Your instructions: Extract each line of the data below that contains the string "Task". Case matters.

(Rows on where targets appear)
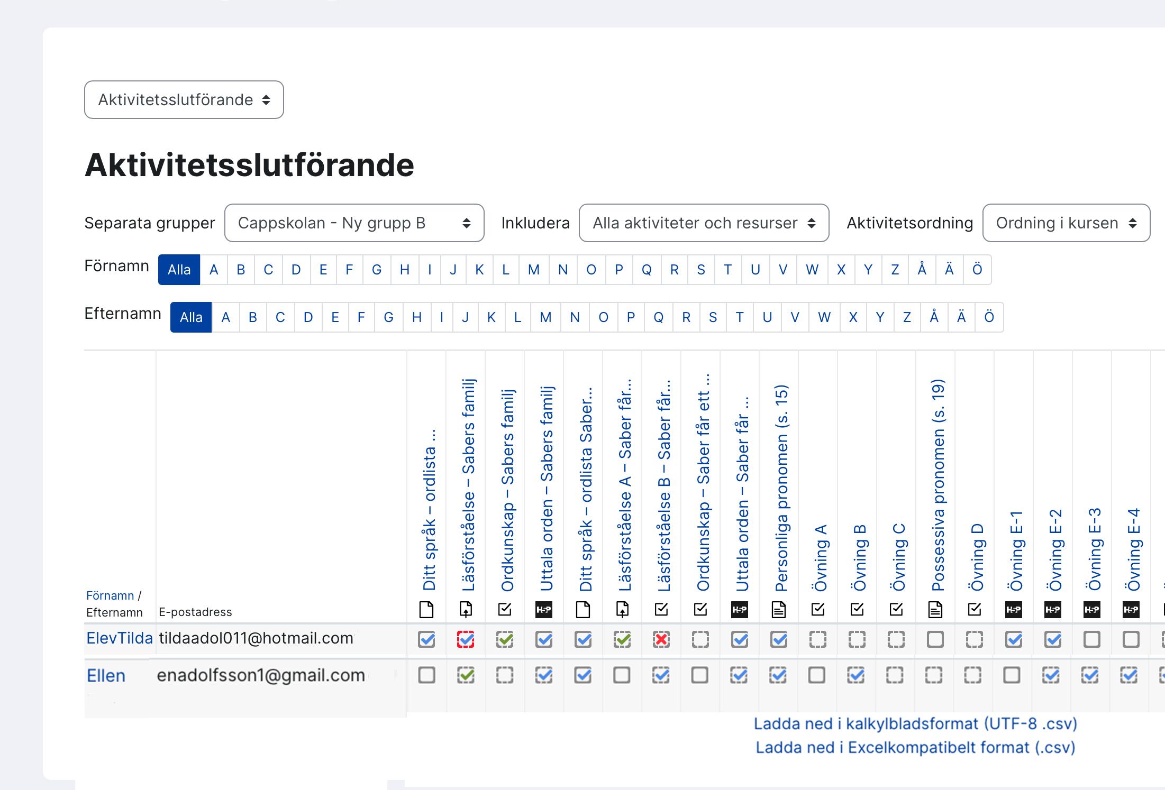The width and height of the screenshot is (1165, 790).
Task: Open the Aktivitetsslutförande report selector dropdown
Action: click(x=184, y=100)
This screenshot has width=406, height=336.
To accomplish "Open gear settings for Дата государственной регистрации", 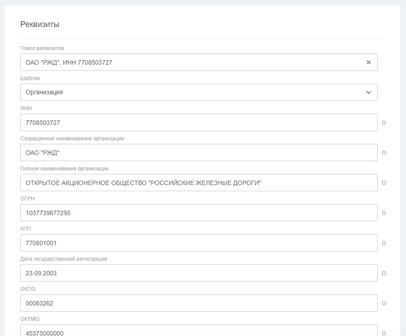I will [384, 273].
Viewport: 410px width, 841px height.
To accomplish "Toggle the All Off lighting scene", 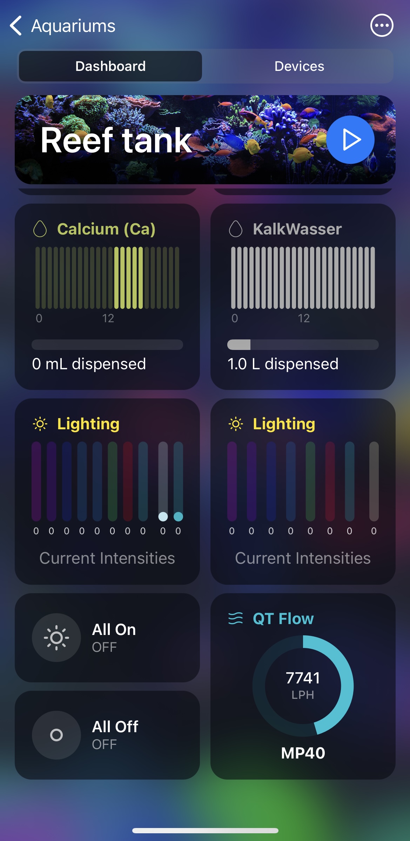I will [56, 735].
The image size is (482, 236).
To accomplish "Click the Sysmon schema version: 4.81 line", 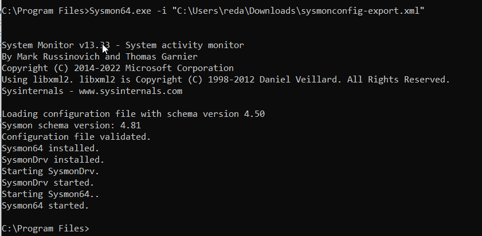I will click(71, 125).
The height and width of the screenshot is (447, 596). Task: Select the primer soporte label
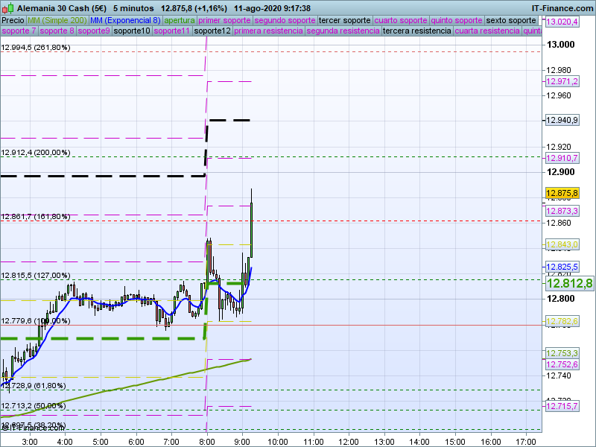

Solution to the exercise:
Task: Open the Aktivitetsslutförande report selector dropdown
The height and width of the screenshot is (447, 596). Task: Select the primer soporte label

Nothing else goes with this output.